Look for the string "Pembelajaran" in the listing below and copy every line in which it appears.

━━ Provided data

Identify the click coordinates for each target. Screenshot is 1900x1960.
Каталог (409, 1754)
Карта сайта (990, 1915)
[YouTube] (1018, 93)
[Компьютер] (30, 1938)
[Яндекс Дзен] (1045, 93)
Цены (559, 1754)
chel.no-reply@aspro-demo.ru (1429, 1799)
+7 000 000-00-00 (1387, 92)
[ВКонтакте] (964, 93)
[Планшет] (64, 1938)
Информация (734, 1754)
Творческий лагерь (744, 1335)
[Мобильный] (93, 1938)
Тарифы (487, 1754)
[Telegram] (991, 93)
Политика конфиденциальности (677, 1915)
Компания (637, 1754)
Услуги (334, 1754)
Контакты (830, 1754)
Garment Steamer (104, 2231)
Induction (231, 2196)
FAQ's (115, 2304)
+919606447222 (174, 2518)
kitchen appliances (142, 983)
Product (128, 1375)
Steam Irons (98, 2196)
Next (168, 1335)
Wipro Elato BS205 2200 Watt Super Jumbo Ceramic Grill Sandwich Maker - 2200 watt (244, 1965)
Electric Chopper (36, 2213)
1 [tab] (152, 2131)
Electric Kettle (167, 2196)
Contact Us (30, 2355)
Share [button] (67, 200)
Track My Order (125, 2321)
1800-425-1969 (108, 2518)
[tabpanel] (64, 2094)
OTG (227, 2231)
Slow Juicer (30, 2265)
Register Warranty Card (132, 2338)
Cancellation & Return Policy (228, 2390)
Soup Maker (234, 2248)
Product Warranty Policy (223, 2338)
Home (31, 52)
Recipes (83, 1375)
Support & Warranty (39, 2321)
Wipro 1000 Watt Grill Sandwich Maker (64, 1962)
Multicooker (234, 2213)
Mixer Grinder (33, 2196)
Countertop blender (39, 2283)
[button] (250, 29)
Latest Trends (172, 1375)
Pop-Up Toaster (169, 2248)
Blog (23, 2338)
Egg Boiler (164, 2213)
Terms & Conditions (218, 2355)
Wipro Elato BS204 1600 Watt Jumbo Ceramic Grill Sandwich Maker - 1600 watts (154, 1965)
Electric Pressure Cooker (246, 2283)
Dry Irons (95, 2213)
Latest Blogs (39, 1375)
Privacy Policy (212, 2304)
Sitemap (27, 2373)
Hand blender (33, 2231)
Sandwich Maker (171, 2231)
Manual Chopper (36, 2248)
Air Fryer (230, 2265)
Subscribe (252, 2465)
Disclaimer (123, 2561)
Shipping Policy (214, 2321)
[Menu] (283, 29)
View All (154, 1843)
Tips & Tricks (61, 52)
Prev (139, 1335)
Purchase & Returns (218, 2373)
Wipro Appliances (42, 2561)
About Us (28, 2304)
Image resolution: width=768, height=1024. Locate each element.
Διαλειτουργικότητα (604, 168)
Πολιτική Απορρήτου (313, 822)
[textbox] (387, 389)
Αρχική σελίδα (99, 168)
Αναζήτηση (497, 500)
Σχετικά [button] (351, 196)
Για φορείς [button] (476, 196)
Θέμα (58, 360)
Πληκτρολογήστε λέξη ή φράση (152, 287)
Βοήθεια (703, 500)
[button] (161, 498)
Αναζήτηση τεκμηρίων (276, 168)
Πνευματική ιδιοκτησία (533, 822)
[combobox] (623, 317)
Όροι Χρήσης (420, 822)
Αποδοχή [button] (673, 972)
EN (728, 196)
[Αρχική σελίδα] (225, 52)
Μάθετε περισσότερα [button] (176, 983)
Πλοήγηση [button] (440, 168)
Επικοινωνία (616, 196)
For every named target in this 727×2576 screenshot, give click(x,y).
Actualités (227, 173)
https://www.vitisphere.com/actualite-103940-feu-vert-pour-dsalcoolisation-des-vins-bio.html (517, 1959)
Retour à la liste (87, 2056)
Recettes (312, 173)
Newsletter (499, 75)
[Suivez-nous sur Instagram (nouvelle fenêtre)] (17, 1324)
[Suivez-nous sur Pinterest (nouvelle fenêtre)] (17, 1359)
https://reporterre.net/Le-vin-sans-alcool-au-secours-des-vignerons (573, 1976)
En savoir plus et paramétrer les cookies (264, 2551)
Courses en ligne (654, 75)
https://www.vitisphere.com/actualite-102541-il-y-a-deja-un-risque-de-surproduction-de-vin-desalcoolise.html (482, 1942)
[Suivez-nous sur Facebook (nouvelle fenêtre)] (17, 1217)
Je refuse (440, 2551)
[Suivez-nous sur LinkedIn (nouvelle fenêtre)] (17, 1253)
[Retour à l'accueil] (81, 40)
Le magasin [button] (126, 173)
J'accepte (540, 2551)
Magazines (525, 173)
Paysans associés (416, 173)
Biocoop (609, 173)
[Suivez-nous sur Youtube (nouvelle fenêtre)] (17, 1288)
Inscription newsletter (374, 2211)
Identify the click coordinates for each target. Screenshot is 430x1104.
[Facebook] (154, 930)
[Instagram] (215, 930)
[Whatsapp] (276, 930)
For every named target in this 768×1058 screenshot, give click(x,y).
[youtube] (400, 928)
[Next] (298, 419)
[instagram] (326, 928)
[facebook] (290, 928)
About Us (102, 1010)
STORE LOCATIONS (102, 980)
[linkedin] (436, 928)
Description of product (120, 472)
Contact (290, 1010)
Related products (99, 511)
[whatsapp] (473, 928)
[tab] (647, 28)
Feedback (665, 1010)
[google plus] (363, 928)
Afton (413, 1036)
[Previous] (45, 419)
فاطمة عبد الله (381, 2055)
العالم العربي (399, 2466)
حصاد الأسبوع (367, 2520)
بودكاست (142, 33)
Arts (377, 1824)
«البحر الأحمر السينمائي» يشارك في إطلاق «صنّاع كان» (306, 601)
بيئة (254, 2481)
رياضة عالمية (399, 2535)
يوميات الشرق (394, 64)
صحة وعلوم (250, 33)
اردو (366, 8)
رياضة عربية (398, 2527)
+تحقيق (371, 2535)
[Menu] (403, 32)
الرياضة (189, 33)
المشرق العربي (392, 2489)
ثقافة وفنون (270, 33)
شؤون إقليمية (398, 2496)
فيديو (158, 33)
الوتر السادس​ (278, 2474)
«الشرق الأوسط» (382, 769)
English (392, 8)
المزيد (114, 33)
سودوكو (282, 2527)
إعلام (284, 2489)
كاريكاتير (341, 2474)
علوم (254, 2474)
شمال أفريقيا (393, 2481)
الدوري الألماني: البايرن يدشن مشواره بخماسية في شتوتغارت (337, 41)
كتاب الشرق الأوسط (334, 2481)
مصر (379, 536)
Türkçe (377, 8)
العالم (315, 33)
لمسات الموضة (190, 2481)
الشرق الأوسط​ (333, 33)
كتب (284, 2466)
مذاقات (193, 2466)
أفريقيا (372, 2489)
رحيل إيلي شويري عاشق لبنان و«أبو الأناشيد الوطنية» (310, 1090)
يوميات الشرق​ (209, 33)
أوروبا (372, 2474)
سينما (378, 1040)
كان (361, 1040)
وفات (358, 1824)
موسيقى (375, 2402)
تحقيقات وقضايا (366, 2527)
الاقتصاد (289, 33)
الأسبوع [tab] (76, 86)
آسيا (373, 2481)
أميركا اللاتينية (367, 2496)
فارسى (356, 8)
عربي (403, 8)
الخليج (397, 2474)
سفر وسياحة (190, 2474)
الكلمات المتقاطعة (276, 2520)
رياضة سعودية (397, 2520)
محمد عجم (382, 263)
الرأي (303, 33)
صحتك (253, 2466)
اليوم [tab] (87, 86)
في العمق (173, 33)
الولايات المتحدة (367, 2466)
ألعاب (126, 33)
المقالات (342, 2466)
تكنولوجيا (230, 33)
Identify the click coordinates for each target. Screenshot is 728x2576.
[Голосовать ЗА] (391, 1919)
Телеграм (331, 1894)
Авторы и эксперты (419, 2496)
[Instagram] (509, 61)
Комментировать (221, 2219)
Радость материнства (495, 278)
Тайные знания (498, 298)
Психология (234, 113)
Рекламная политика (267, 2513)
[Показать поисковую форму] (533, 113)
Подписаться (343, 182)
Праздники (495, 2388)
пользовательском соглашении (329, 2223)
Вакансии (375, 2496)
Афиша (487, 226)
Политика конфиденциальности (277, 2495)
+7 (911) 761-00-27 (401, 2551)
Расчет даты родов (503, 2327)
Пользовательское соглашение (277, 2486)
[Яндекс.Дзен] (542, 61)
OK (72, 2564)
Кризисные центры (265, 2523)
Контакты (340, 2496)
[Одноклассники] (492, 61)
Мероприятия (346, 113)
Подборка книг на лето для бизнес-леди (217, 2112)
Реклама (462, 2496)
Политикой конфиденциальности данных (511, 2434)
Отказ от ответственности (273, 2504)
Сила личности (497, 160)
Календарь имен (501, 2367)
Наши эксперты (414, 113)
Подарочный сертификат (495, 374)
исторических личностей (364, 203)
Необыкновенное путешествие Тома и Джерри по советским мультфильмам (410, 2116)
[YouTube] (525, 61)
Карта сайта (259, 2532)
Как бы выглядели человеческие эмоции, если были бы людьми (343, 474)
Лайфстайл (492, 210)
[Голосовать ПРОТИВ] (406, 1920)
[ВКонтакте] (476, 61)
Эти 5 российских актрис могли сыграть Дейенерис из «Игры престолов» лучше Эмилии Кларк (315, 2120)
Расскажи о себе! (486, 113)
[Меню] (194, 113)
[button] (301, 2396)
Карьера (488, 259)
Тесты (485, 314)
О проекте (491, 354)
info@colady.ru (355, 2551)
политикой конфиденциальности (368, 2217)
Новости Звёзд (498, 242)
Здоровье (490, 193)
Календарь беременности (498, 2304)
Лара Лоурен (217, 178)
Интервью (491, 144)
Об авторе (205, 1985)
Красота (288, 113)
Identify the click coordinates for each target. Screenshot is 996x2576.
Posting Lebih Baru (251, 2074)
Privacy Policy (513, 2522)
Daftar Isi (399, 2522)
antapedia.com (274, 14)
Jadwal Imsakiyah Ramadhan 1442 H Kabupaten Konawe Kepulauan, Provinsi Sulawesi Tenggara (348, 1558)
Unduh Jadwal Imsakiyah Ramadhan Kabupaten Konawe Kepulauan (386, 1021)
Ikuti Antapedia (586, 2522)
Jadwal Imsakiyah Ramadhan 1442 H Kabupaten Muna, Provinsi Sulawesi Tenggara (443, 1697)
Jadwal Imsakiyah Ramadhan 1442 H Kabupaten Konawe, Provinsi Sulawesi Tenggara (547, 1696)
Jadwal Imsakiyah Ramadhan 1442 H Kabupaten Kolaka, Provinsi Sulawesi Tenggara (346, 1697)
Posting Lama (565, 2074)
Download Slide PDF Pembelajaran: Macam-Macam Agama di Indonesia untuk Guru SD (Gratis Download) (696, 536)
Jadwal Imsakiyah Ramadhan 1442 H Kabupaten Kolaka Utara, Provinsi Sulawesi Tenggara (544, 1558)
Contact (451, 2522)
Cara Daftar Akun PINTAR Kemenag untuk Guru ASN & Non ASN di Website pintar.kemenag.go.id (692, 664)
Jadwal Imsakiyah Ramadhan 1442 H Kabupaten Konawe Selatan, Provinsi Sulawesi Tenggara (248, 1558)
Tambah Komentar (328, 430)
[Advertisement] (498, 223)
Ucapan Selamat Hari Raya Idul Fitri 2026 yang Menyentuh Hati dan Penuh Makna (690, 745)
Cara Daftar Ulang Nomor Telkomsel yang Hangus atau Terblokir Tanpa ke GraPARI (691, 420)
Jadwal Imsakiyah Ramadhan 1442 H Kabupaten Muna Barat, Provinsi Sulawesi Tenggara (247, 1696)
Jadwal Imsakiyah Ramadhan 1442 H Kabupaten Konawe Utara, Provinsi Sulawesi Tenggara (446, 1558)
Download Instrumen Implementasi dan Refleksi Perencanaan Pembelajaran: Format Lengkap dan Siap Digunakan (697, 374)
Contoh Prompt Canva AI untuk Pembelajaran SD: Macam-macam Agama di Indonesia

━━━━

Response for this exercise:
Download Slide PDF Pembelajaran: Macam-Macam Agama di Indonesia untuk Guru SD (Gratis Download) (696, 536)
Download Instrumen Implementasi dan Refleksi Perencanaan Pembelajaran: Format Lengkap dan Siap Digunakan (697, 374)
Contoh Prompt Canva AI untuk Pembelajaran SD: Macam-macam Agama di Indonesia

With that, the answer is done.